In my house, those values and institutions were brought to us by parents who are approaching 50 years together, with the delights and bumpiness that so many marriages traverse. Now, says Bobby, he looks around and is sometimes troubled that marriage isn’t valued the way he thinks it should be. That might surprise you if you believe, as many do, that gays don’t bring the same depth of commitment to their relationships. But Bobby, who’s been with his partner for 15 years, wants to participate in marriage for the same reason others don’t want him to – because it says something important.
He understands, too, that such importance is what tangles marriage with legislation. As much as homosexuals and their advocates would like a clean break between our laws and our religion, our laws are a reflection of our values, and those values are often grounded in faith.

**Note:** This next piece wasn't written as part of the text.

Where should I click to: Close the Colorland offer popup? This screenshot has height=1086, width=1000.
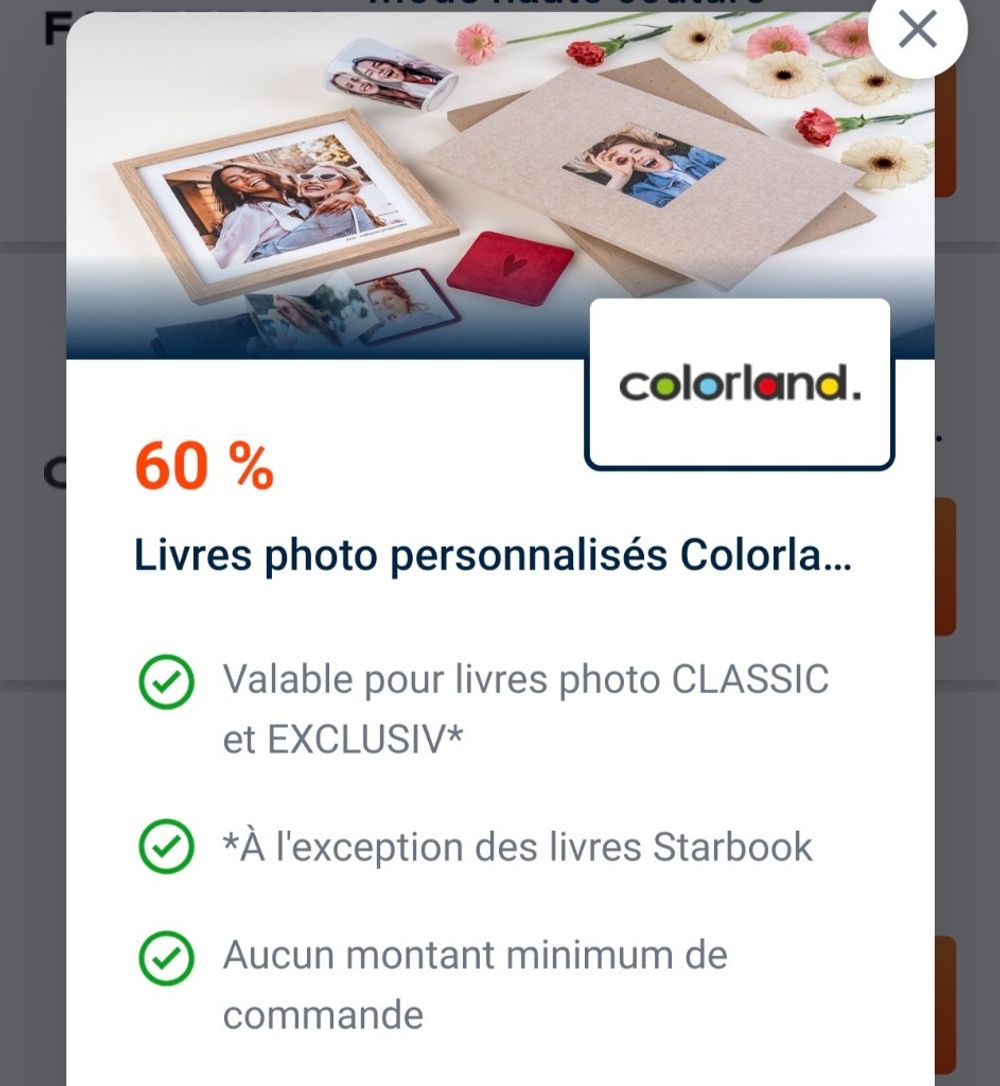pos(917,30)

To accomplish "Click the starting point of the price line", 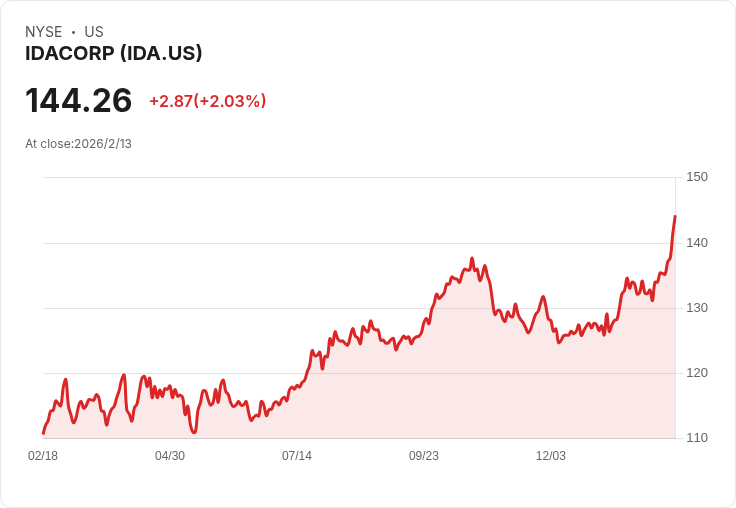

And this is where I confess. I’ve long struggled with what my Bible says about my brother. I know Leviticus, along with the other Scripture spread before us as evidence against homosexuality. But scholars I respect tell me the Bible isn’t as certain about gays as some think. They also tell me to be cautious about selective literalism – holding up the passage condemning homesexuality yet ignoring the one that says it’s shameful for a woman to speak at church.
What they don’t have to tell me is this: We should all think hard before declaring ourselves God’s proxy on determining what makes for a big sin – and who is a sinner.
Yes, that’s an easier spot to land intellectually when you have a brother who’s gay, but polls are showing that time is bringing more of us to the same place. We live in a country that moves slowly in allowing rights to its minorities, but eventually it gets there, and eventually we will.
That’s a good thing not only for the oft-stated and significant reasons – that gay marriage laws discriminate and fuel hostility, and that gays deserve the rights and benefits that come with marriage. It’s good because my brother and Osvaldo, and all our brothers and sisters, get to do the same thing we did – stand in front of a large or intimate gathering, wear a tux or a dress or a ring or none of those, but announce a commitment we believe will endure.
Bobby isn’t sure about his wedding’s particulars, but with it he’ll get to appreciate all those things big and small. In time, that’s coming here, too, no matter what happened last week or happens in May. It’s coming not because we’re finally willing to accept people who are different, but because we understand that they’re not.